◆ Brief:
The required result is a copy of each line below in which "store" appears.

◆ Task input:
-=-=-
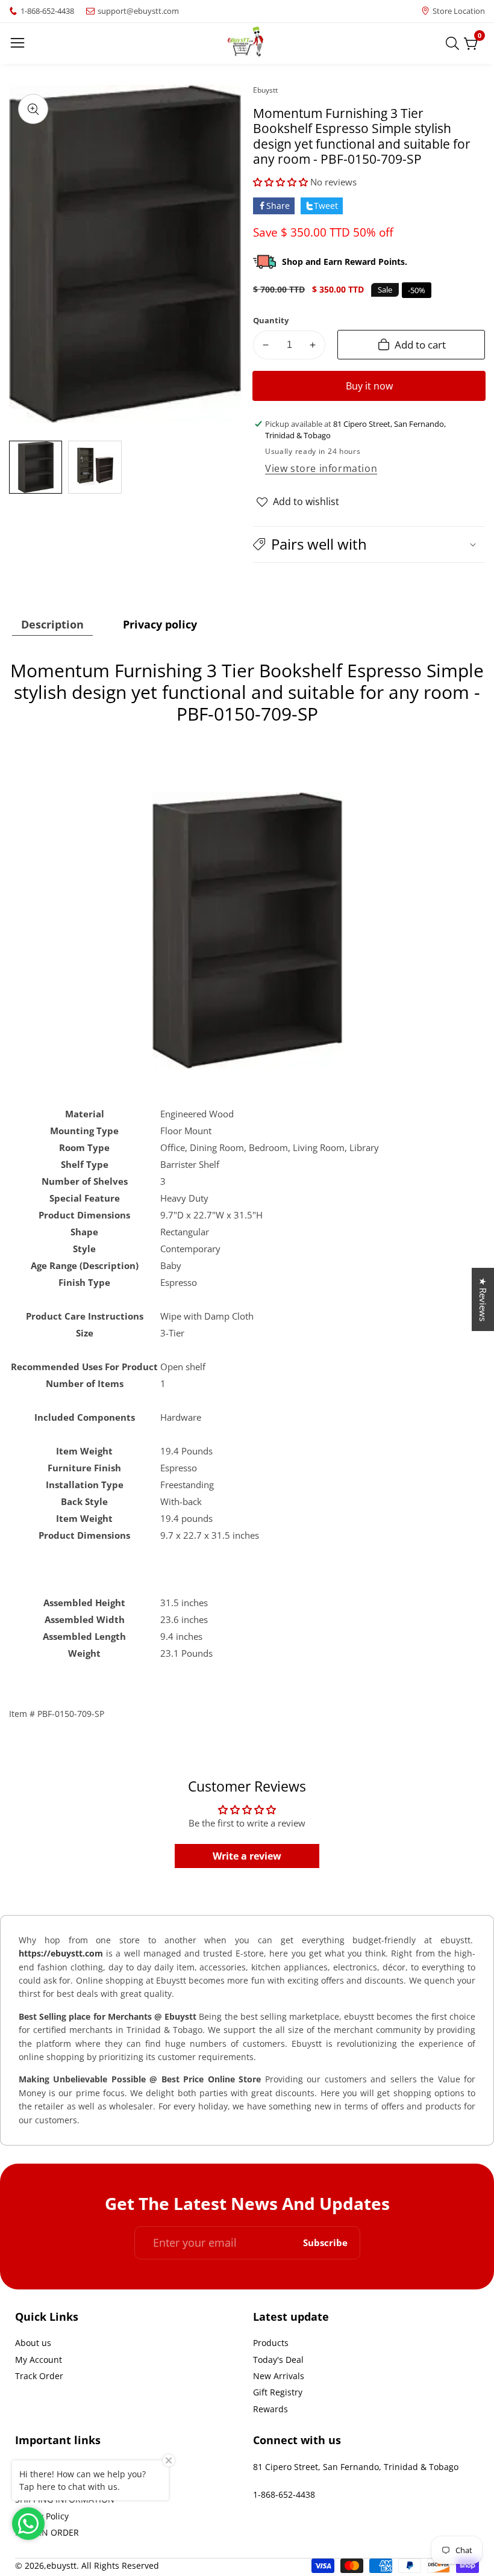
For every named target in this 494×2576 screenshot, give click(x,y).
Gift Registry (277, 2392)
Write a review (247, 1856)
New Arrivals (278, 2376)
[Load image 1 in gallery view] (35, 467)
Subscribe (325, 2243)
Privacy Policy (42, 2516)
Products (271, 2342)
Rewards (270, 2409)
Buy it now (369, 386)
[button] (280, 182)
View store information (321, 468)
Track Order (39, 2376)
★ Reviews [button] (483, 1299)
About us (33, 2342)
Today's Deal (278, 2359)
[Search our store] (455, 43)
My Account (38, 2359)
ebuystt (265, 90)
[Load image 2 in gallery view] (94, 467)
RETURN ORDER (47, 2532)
-=-=-
◆ Task solution:
View store information (321, 468)
[Search our store] (455, 43)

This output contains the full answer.